Robustifying Vision-Language Models via Dynamic Token Reweighting
This work addresses a critical safety problem for users of large vision-language models by providing a novel defense against jailbreak attacks, though it is incremental in its application of KV cache optimization to multimodal safety.
The paper tackles the vulnerability of vision-language models to multimodal jailbreak attacks by introducing DTR, an inference-time defense that dynamically adjusts visual token weights to mitigate adversarial inputs while maintaining model performance and efficiency. The method outperforms existing defenses across various benchmarks, achieving improved robustness and benign task performance.

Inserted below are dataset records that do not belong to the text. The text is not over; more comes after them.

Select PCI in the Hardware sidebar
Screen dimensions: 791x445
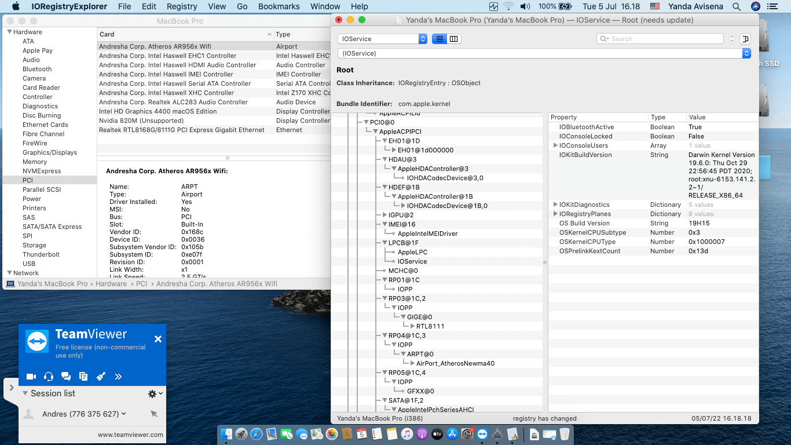pyautogui.click(x=28, y=180)
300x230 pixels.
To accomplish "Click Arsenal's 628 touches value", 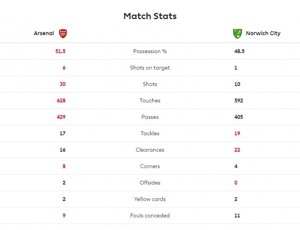I will 61,101.
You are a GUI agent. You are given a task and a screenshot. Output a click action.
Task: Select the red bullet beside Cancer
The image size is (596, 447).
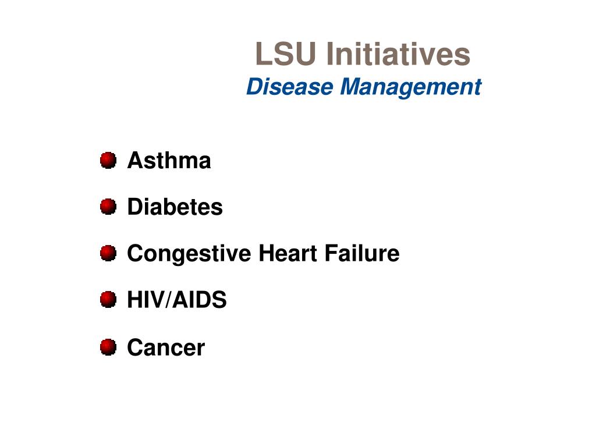108,347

Large vision-language models (VLMs) are highly vulnerable to jailbreak attacks that exploit visual-textual interactions to bypass safety guardrails. In this paper, we present DTR, a novel inference-time defense that mitigates multimodal jailbreak attacks through optimizing the model's key-value (KV) caches. Rather than relying on curated safety-specific data or costly image-to-text conversion, we introduce a new formulation of the safety-relevant distributional shift induced by the visual modality. This formulation enables DTR to dynamically adjust visual token weights, minimizing the impact of adversarial visual inputs while preserving the model's general capabilities and inference efficiency. Extensive evaluation across diverse VLMs and attack benchmarks demonstrates that \sys outperforms existing defenses in both attack robustness and benign task performance, marking the first successful application of KV cache optimization for safety enhancement in multimodal foundation models. (warning: this paper contains potentially harmful content generated by VLMs.)